Texas doesn't have an air-tight case when it comes to the stringent voter-ID law that's currently having its week in court. Even Fox commentator Judge Andrew Napolitano said he expects the state to lose. And according to Politico, the Department of Justice (DOJ) has promised to show not only that the voter-ID law will have a discriminatory effect but that such an effect was intentional.
Texas's case, meanwhile, rests on two different arguments: First, that the state needs a voter-ID law to combat voter fraud, and second, that the state should not have to obtain preclearance-as required by the Voting Rights Act-for changes in its election law in the first place.
After failing to do so in years past, Texas's GOP-dominated legislature passed a stringent voter-ID law in 2011. Under this law, only a few forms of identification are allowed: driver's licenses and state-issued identification cards, military IDs, citizenship certificates (with photos), passports, and handgun licenses. But the law didn't go into effect immediately. Because of its history of voter suppression, Texas is one of the states listed in Section 5 of the Voting Rights Act, which requires that it receive "preclearance" before changing its election laws. That preclearance can come from either the DOJ or the U.S. District Court of the District of Columbia.
The DOJ already shot down the Texas law in March. As I wrote at the time, it found that the law would create hurdles for some voters, particularly Hispanic and rural voters. Eighty-one of the state's 254 counties lack offices that issue driver's licenses. In rural areas, the gap between Hispanics and non-Hispanics who have necessary ID is "particularly stark." The DOJ also argued that the state's own data showed that Latinos were significantly less likely to have identification; all in all, the department estimated that at least 600,000 disproportionately minority voters could be disenfranchised. The Austin American-Statesman's Tim Eaton has an amazing piece highlighting the many people who could lose their right to vote if the law stands.
After the DOJ's rejection, Texas Attorney General Greg Abbott turned to the District Court of D.C., where a trial has just begun. Abbott conducted a huge voter-fraud investigation to fight the supposedly rampant problem. But as the Dallas Morning News reports,
A review of Abbott's actions failed to confirm any such epidemic. Abbott found 26 cases to prosecute-all against Democrats, all but one against blacks or Hispanics. Of those, two-thirds were technical violations in which voters were eligible, votes were properly cast and no vote was changed. None of the cases would have been affected by the voter ID requirement.

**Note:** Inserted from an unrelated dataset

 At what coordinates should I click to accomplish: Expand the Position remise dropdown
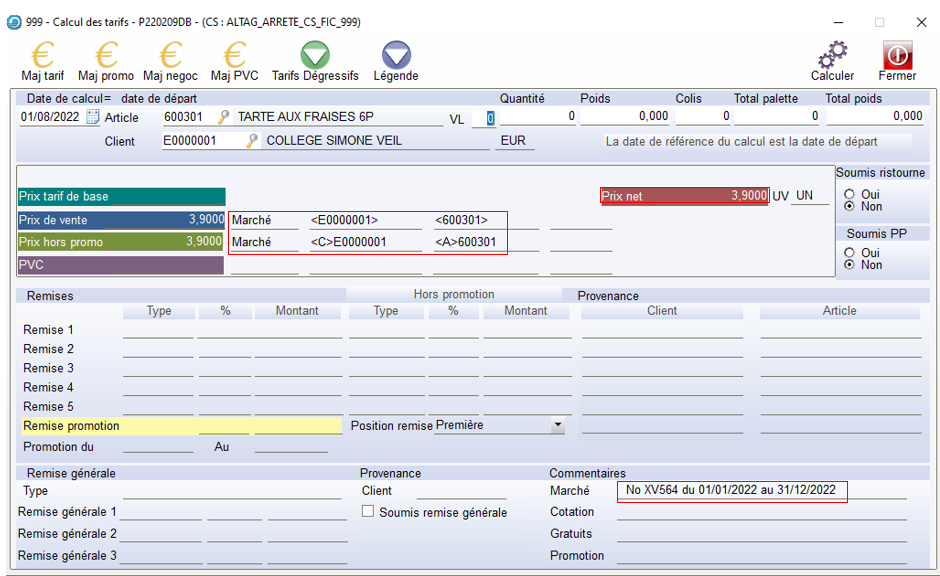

Abbott's office says he has found other cases of a few people who are not minorities or Democrats and has pointed out that in the last ten years, the feds have convicted more than 100 people for election fraud. The numbers don't exactly blow you away.
But Abbott has bigger plans. The attorney general also argues that Section 5 goes beyond Congress's constitutional authority. If he doesn't succeed at the District Court-where his prospects don't look good-he's already said he will take the case to the Supreme Court. Abbott isn't the first person to challenge Section 5 of the Voting Rights Act. In May, the U.S. Court of Appeals for the D.C. Circuit rejected a challenge from Alabama, and in 2009, the Supreme Court delayed ruling on the constitutionality of the Voting Rights Act when it upheld Indiana's voter-ID law (on which Texas's is based). But it's a conservative court to be sure, and no one should feel confident it will keep Section 5 in tact.

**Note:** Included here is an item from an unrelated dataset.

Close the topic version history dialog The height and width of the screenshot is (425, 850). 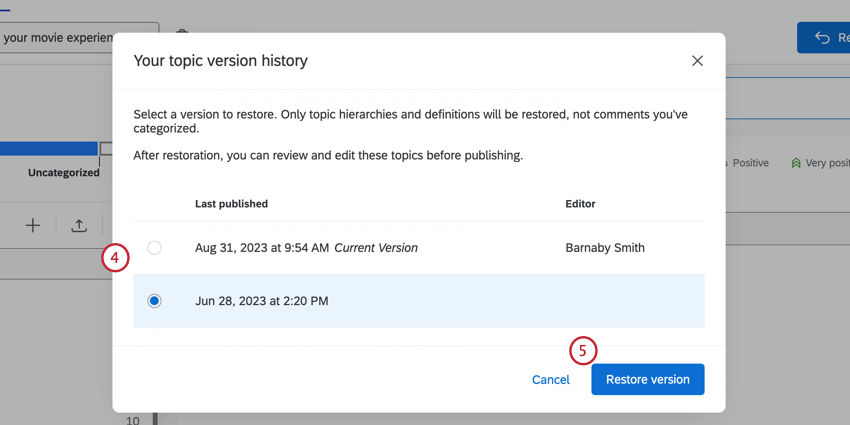pos(697,61)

The stakes are high. The Voting Rights Act, one of Lyndon Johnson's central achievements, targeted Jim Crow laws throughout the South that created barriers for voters of color-literacy tests and poll taxes, for example. The law provides a slew of different provisions to ensure that eligible voters can vote. Section 2 forbids voting discrimination, and thanks to a 1982 amendment, any practice that results in discrimination is prohibited, regardless of intent. Section 5 of the law-which was just reauthorized in 2007 for the next 25 years, despite some Republican opposition-targets states and counties with a history of voter suppression, requiring them to "preclear" any changes to election law with the Department of Justice or the U.S. District Court of the District of Columbia.
Section 5 has become invaluable for those protecting voter rights: One suit to stop the controversial Florida voter purge hinges on preclearance requirements, and the DOJ has also blocked implementation of a South Carolina voter-ID law. In states not protected by Section 5, however, there's little the DOJ can do. In Pennsylvania, where there's no preclearance requirement, a voter-ID law is scheduled to go into effect despite the fact that as many as 9 percent of registered voters lack a photo ID. If Section 5 gets struck down, the DOJ will have little authority to stop states with histories of Jim Crow laws from erecting new barriers that make it harder for poor and minority voters to cast a ballot. It's a scary thing to imagine.